_Supplied entries:_
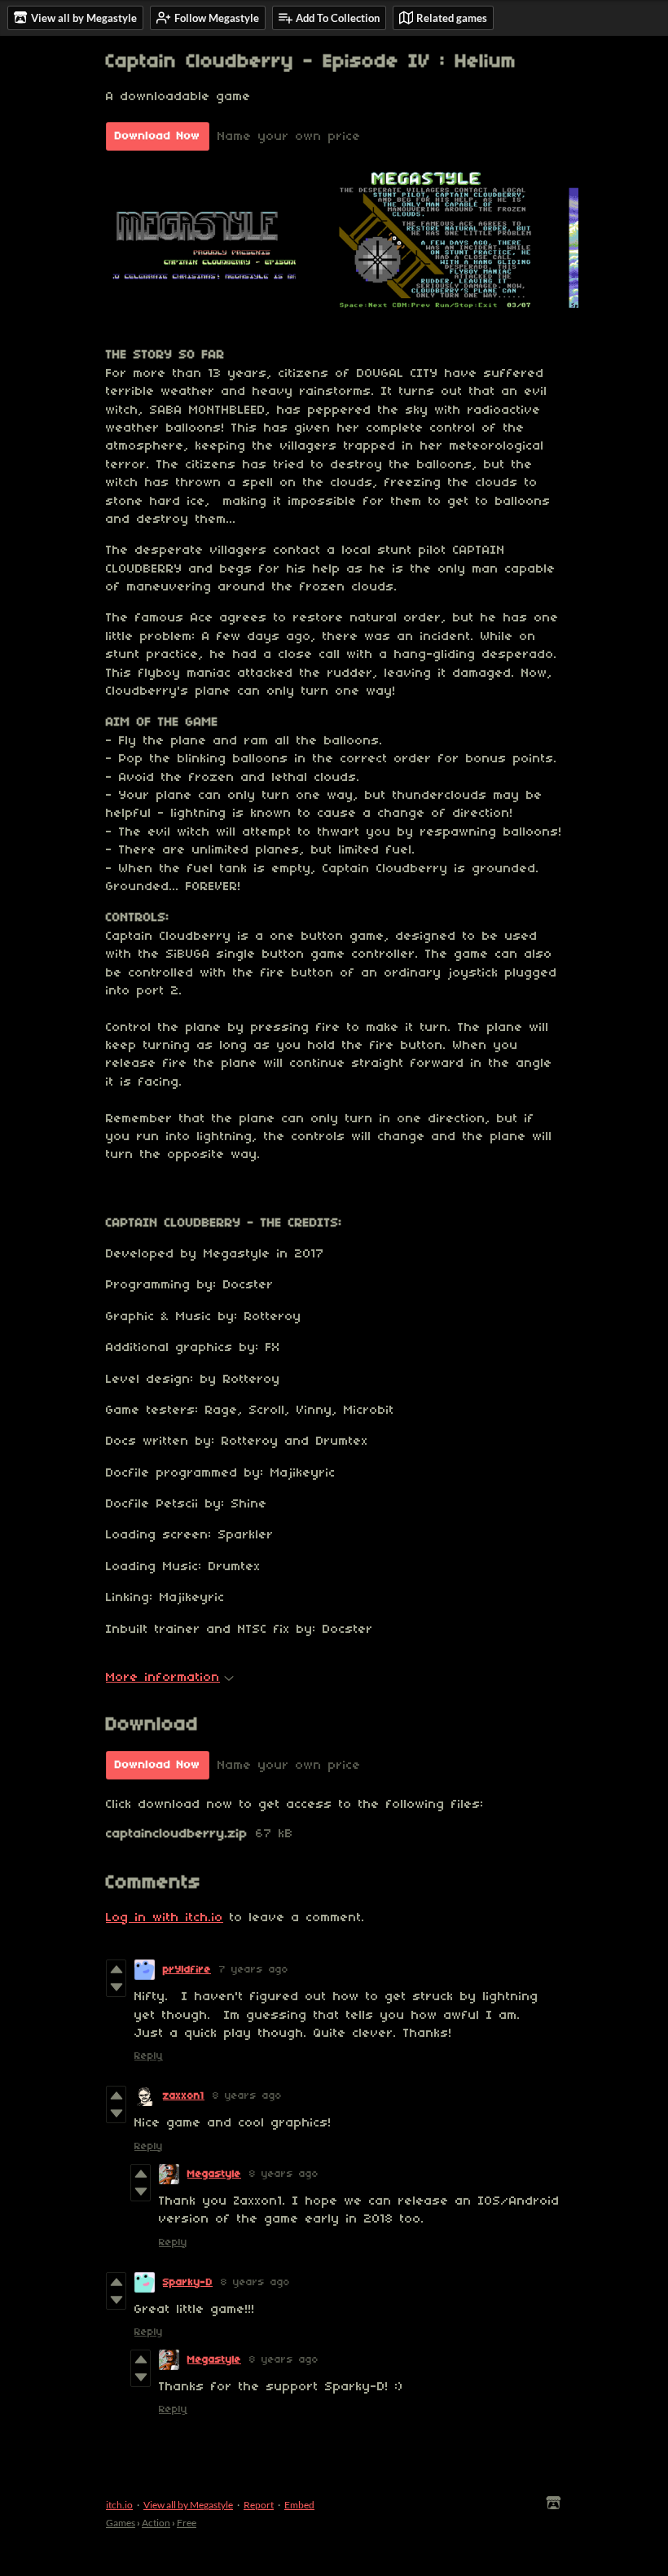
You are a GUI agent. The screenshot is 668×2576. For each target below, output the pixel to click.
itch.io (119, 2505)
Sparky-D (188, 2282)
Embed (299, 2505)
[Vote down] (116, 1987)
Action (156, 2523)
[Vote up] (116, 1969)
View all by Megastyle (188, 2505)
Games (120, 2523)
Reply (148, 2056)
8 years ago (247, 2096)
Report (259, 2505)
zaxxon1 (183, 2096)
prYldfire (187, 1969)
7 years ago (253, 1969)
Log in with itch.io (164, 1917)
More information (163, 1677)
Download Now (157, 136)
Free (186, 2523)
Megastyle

_Description of the task:_ Because only the text is wanted, repeat all the entries exactly and leave out the pictures.

_Exercise response:_
You are a GUI agent. The screenshot is 668×2576. For each target below, output the pixel to click.
itch.io (119, 2505)
Sparky-D (188, 2282)
Embed (299, 2505)
[Vote down] (116, 1987)
Action (156, 2523)
[Vote up] (116, 1969)
View all by Megastyle (188, 2505)
Games (120, 2523)
Reply (148, 2056)
8 years ago (247, 2096)
Report (259, 2505)
zaxxon1 (183, 2096)
prYldfire (187, 1969)
7 years ago (253, 1969)
Log in with itch.io (164, 1917)
More information (163, 1677)
Download Now (157, 136)
Free (186, 2523)
Megastyle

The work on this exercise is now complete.